■ Your goal ■
Arrange the stretch from the line containing "Where should I" through the line containing "click(51, 59)", both included, as a Markdown table with the columns Row and Line, skipping any blank lines.

■ Given data ■
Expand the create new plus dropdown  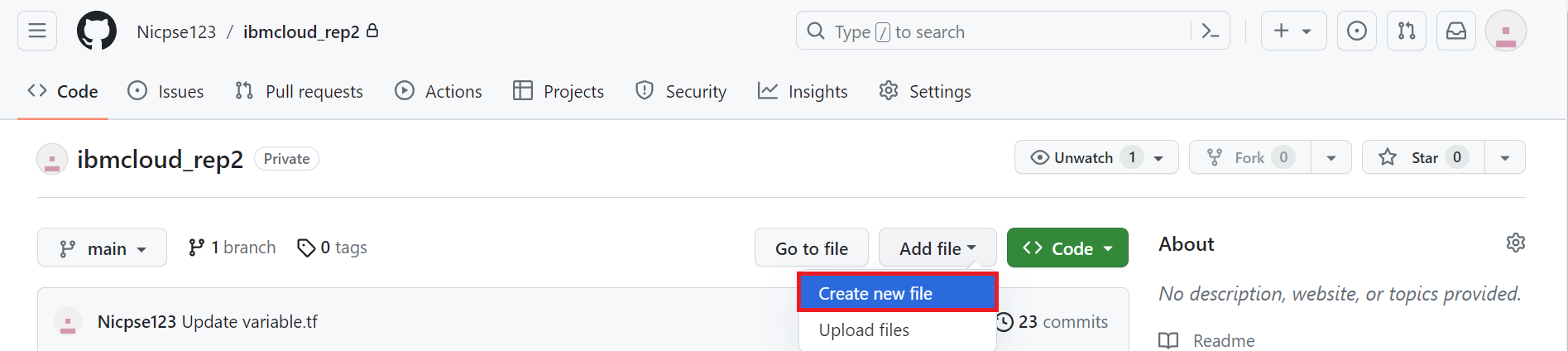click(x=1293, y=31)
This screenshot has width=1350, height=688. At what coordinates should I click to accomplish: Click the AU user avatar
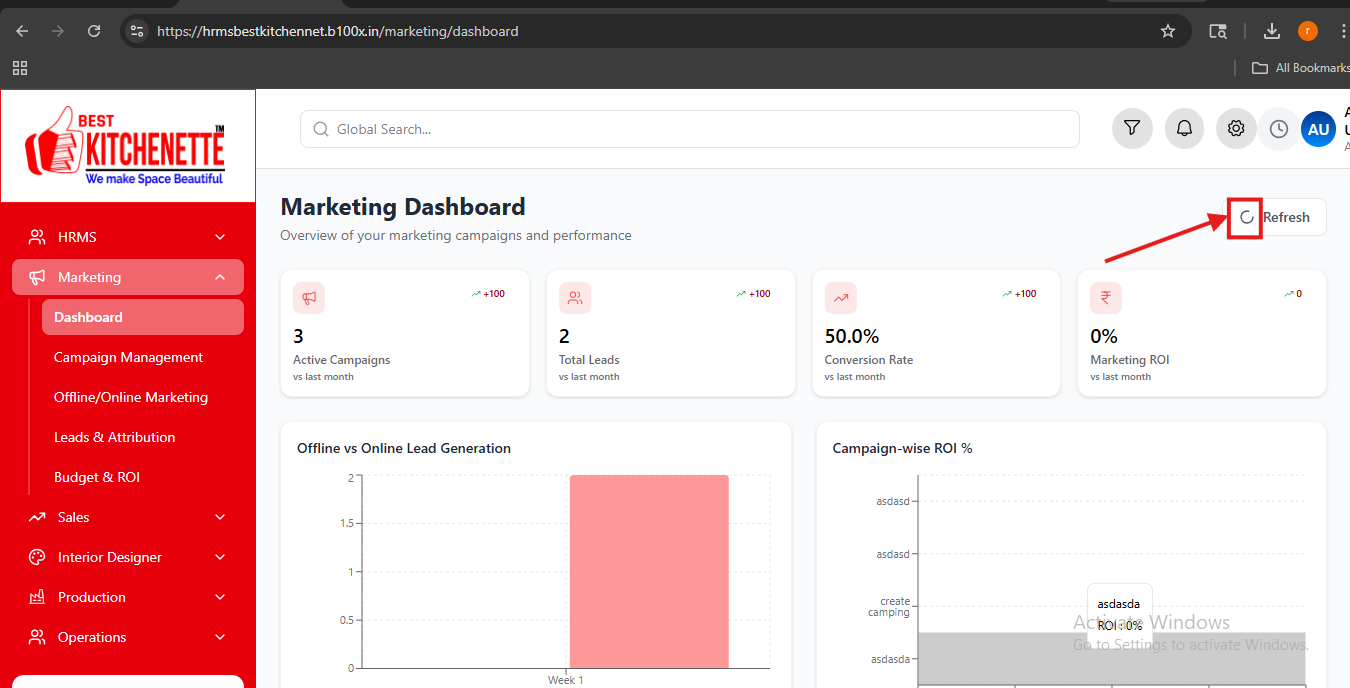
* * *
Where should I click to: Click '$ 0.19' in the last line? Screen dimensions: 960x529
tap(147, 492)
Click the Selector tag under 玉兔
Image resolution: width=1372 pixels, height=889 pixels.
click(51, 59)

■ Finished answer ■
| Row | Line |
|---|---|
| 1 | Where should I click to: Click '$ 0.19' in the last line? Screen dimensions: 960x529 |
| 2 | tap(147, 492) |
| 3 | Click the Selector tag under 玉兔 |
| 4 | Image resolution: width=1372 pixels, height=889 pixels. |
| 5 | click(51, 59) |